> _WORK INSTRUCTIONS_
Rewrite the passage of the blog post below, from "If we are going" up to and including "indeed their existence.", replacing "vested interests" with "entrenched interests".

> _EXCERPTED TEXT_
------------------------------------
21 December 2014

Et tu, academia?

There are sound reasons for being disdainful of quantitative targets in policymaking - something that forms the very basis of Social Policy Bonds. But, perhaps unfortunately, in our highly aggregated, complex, societies, the alternative to targeting broad, explicit and, most important, meaningful goals is to target narrow, opaque goals that are devoid of meaning in that they do nothing to improve social well-being.

I've blogged before about the proliferation and futility of such Mickey Mouse micro- (here and here for instance) and macro-targets (here and here). So it's disappointing, though not surprising, that the academic world is following the trend. See here, for instance, to read about cash for citations. Or here, for how to find "outfits that offer to arrange, for a fee, authorship of papers to be published in peer-reviewed outlets. They seem to cater to researchers looking for a quick and dirty way of getting a publication in a prestigious international scientific journal."

If we are going to combine financial incentives with numerical targets then we need to make absolutely certain that those targets are, or are inextricably linked to, robust indicators of social well-being. The alternative? Well, it is what we have now: indicators defined not by society, but by vested interests within organizations who suspect that broad, meaningful indicators would threaten their way of doing things, their status, or indeed their existence.
------------------------------------
(Stored data)

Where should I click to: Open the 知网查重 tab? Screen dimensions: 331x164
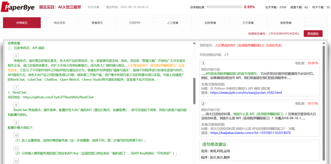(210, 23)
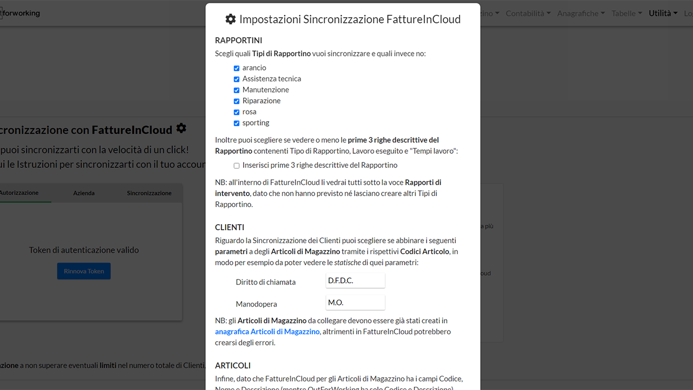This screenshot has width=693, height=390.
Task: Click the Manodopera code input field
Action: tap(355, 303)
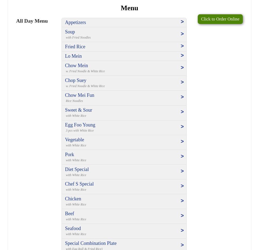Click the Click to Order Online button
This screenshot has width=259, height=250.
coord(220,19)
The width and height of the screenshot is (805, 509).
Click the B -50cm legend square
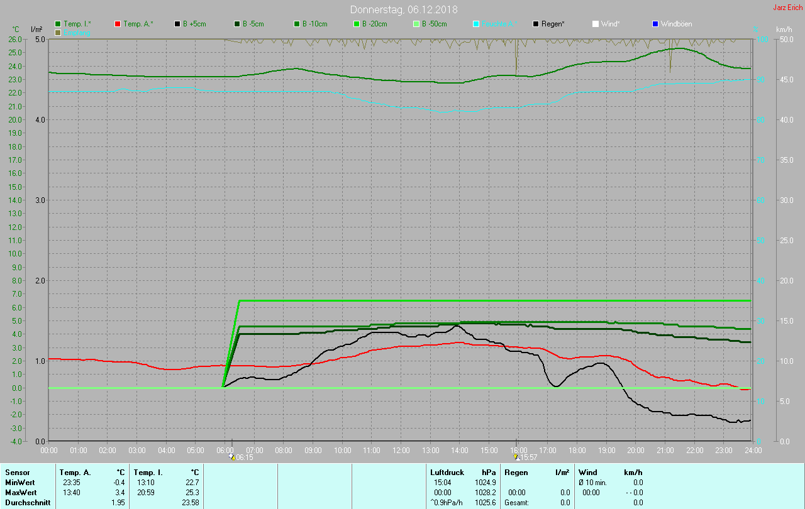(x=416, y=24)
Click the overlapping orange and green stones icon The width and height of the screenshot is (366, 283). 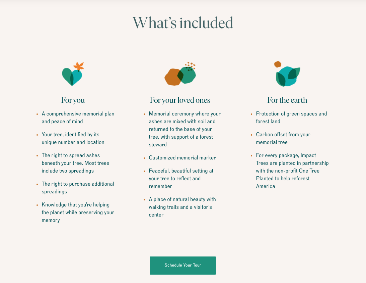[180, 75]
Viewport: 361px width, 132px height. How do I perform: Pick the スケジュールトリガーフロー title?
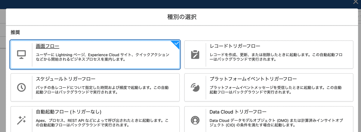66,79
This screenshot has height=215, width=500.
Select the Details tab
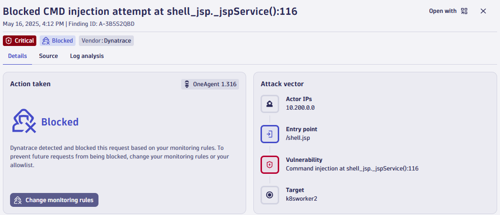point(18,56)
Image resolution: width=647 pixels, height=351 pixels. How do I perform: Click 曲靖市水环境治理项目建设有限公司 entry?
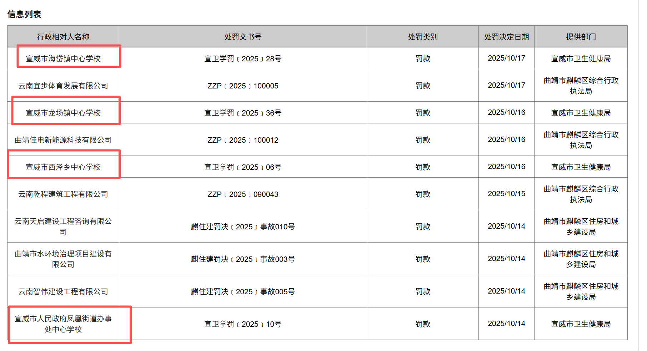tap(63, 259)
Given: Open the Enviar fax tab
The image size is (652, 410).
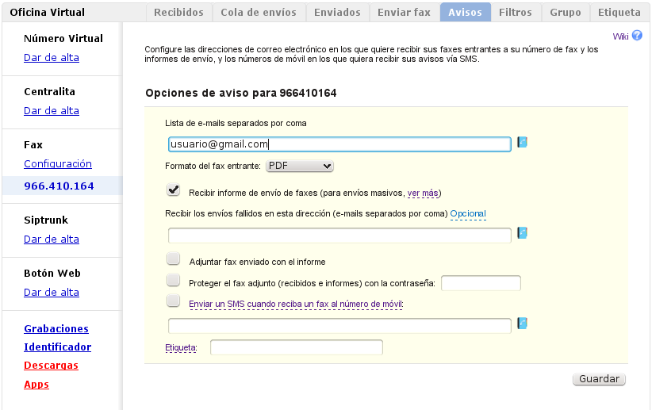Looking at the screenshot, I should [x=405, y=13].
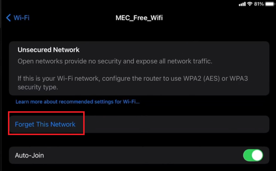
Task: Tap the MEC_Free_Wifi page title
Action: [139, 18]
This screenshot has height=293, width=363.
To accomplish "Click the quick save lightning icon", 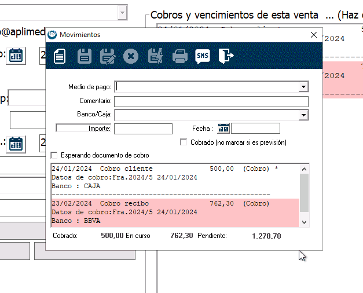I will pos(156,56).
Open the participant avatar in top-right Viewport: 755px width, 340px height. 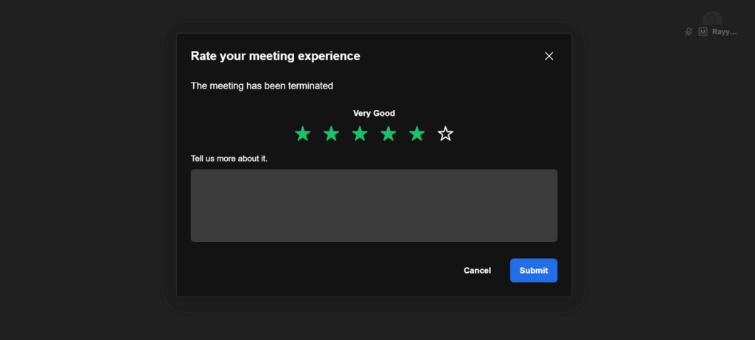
------------------------------------
> _ANSWER TO THIS TASK_
If we are going to combine financial incentives with numerical targets then we need to make absolutely certain that those targets are, or are inextricably linked to, robust indicators of social well-being. The alternative? Well, it is what we have now: indicators defined not by society, but by entrenched interests within organizations who suspect that broad, meaningful indicators would threaten their way of doing things, their status, or indeed their existence.